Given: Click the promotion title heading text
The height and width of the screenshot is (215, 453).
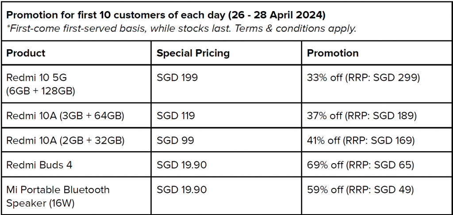Looking at the screenshot, I should pyautogui.click(x=166, y=16).
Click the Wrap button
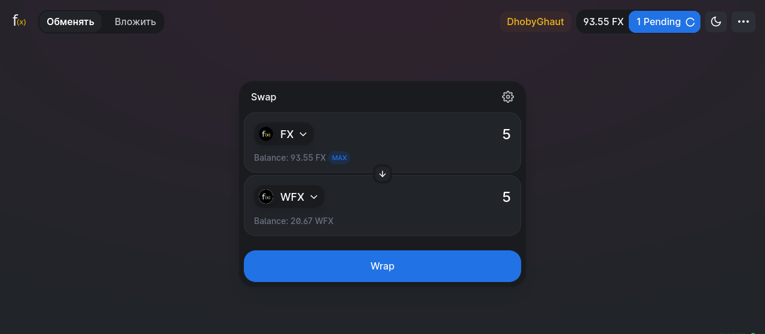The height and width of the screenshot is (334, 765). click(x=383, y=266)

Aim of the task. The answer should contain only the lines from the one with "The height and width of the screenshot is (215, 453)." through the last line of the material, given word for word and without pictures.

Solution to this exercise.
The height and width of the screenshot is (215, 453).
Looking at the screenshot, I should pyautogui.click(x=166, y=16).
Click the Wrap button
The height and width of the screenshot is (334, 765). click(x=383, y=266)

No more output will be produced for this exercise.